Kurtulmuş, Anayasa Mahkemesi’nin bu kararıyla, 72 milyonun üzerinde bir karar mekanizması haline geldiğini belirterek, “Bizim bürokratik oligarşi dediğimizin çok somut en ileri örneklerinden biri bu olmuştur.”dedi.
 
AKP ÇÜRÜK BİNAYA BOYA PEŞİNDE
Gündemdeki Hükümetin anayasa paketine de değinen Saadet Partisi Genel Başkanı Prof. Dr. Numan Kurtulmuş, AKP’nin değişiklik paketini “çürük binaya boya yapmaya” benzetti. Numan Kurtulmuş, şunları söyledi; “Bina depremden yıkılmak üzere.. Mutlaka bu yapıyı tahkim etmemiz, çeliklerle güçlendirmemiz lazım iken, Türkiye’nin esas meselesi bu iken, siz pencereyi beyaza boyasanız ne olur, pembeye boyasanız ne olur. AK Parti görüldüğü kadarıyla, bu anayasa taslağıyla pencereyi boyamaya çalışıyor, rötuş yapmaya çalışıyor. Ya da daha çık tabiriyle, bir ölü yüzü pudralamaya kalkıyor. Mesele bu değildir”
 
Türkiye’nin geldiği noktada, yol ayrımında bulunduğunu ifade eden Kurtulmuş, “Türkiye, ya hukuki ve siyasi reform içine girecektir, ya da rötuşlarla kaosu sadece ertelemiş olacaktır. Çözüm reformdan yana bir tavır ortaya koymaktır.” diye konuştu.
 
AKP’nin bir şeyler yapmaya çalıştığını, ancak zaman zaman “yapıyormuş” gibi davrandığını dile getiren Kurtulmuş, “AKP,  Anayasa değişikliğini istiyormuş gibi yapıp, milletin istediği reformları yapmak yerine, bir takım rötuşlar yapıyorsa, bunun adı aslında “yapıyormuş” gibi yapmaktır.

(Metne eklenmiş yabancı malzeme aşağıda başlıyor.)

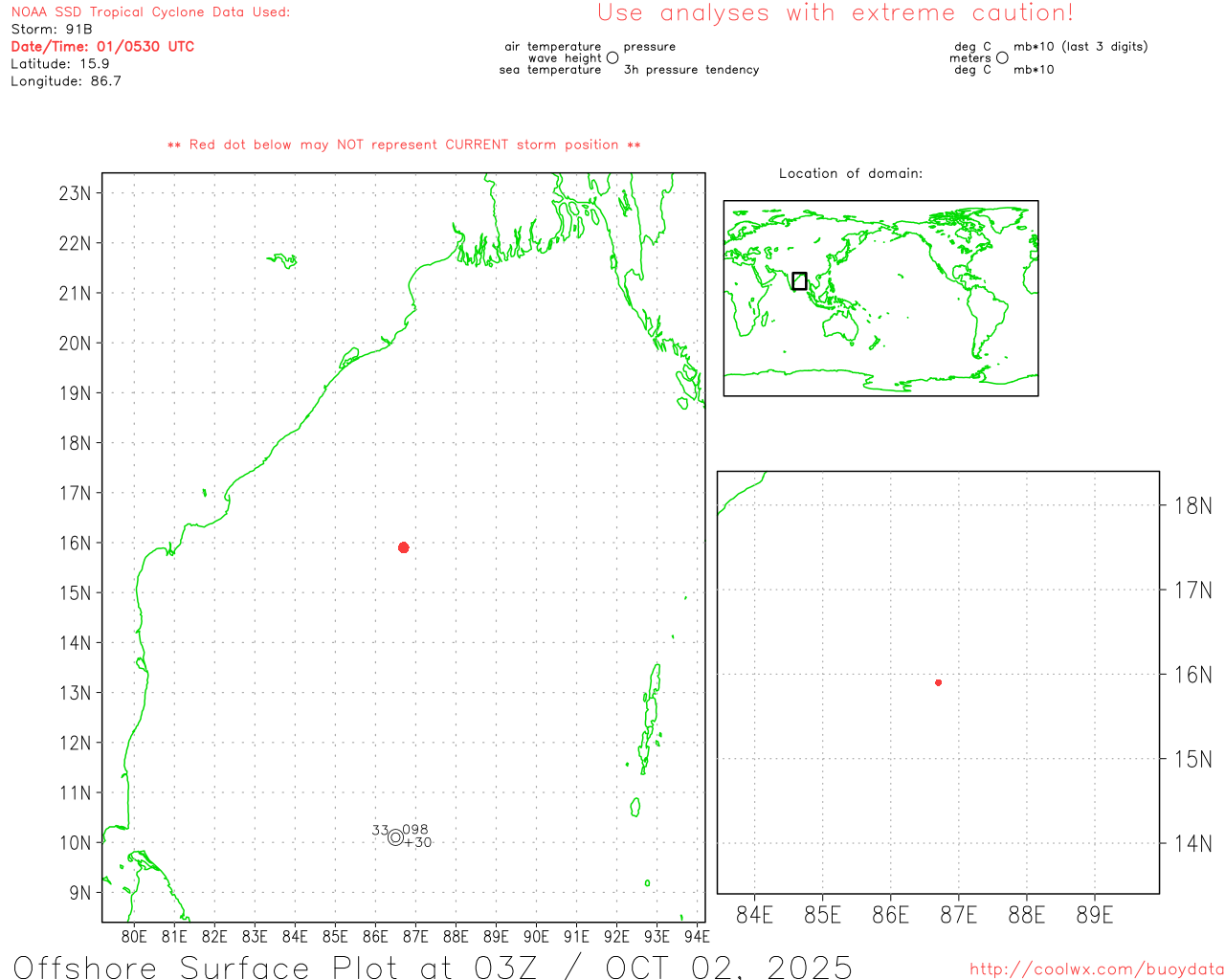
Task: Click the station model legend circle beside pressure
Action: coord(612,57)
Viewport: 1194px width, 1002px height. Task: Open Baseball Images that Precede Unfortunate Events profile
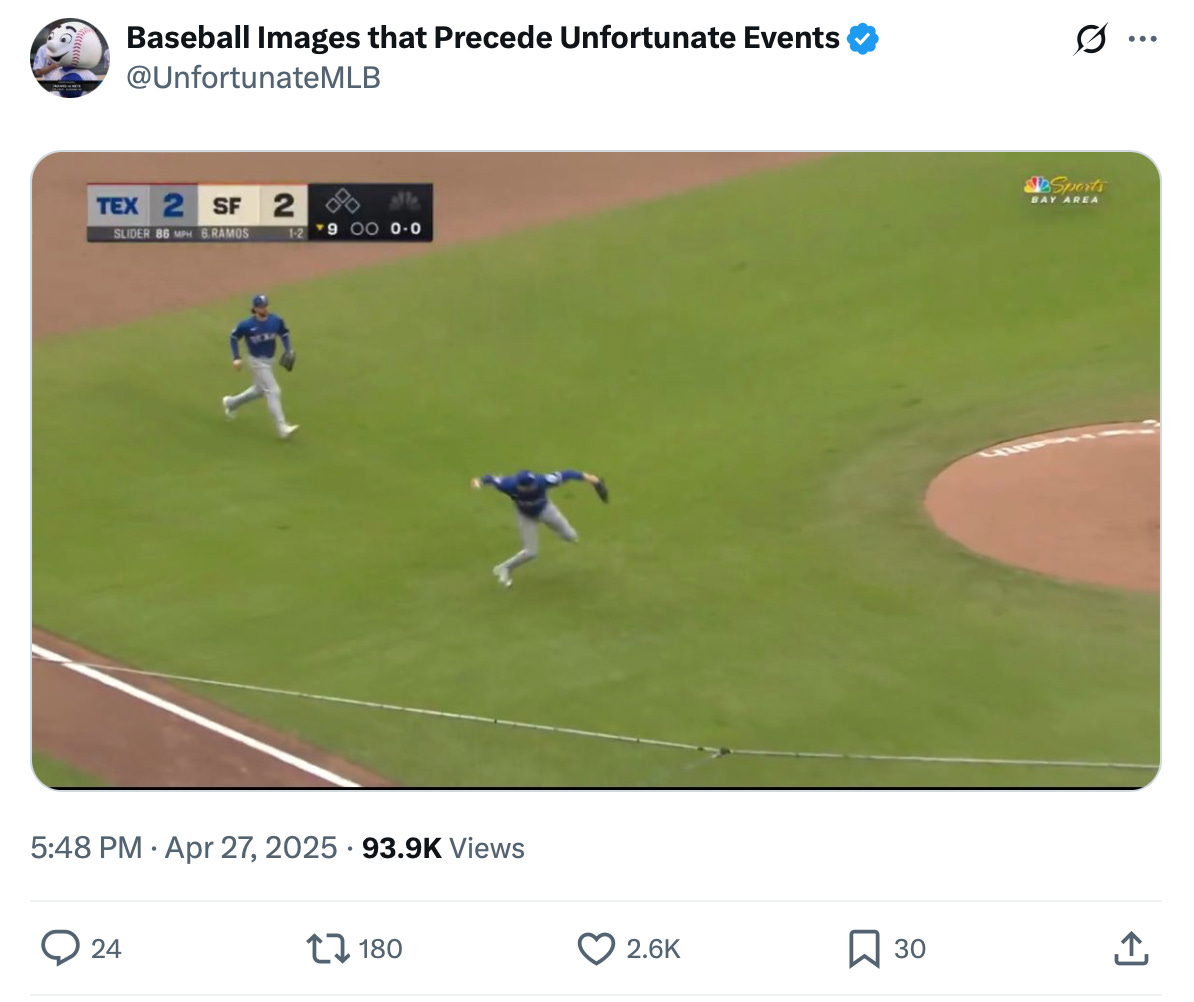[483, 37]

Anayasa yapmak istemiyorsanız da açıkça çıkın söyleyin.” Dedi.
 
AKP’nin şu anda tarihi bir noktada durduğunu anlatan Saadet Lideri,  “Milletin kendisinden hem 3 Kasım’da, hem de 22 Temmuz seçimlerinde istediği, siyasi ve hukuki reformları başlatmasıdır. Sadece anayasa değil, siyasi partiler yasası, seçim yasası, seçim sistemi… Bütün bunların iyileştirilmesidir.” İfadelerini kullandı.
 
ÇÖZÜM; RÖTUŞ DEĞİL
Numan Kurtulmuş, Tanzimat’tan beri millete “bu ülkenin kiracısısınız” dendiğini, kira kontratının ise, birilerinin bir yerlerde, ya askerin namlusu ucunda, ya da AB’nin emretmesiyle hazırlanmış yasalar olduğunu hatırlatarak, “Biz de diyoruz ki, bu ülkenin kiracısı değil, ev sahibiyiz. Ev sahibiysek, sözleşmeyi yöneteceklere biz vereceğiz. Anayasa değişikliklerinin bam teli bu. Bu evin mülkiyeti bu milletin tamamına ait.” Dedi.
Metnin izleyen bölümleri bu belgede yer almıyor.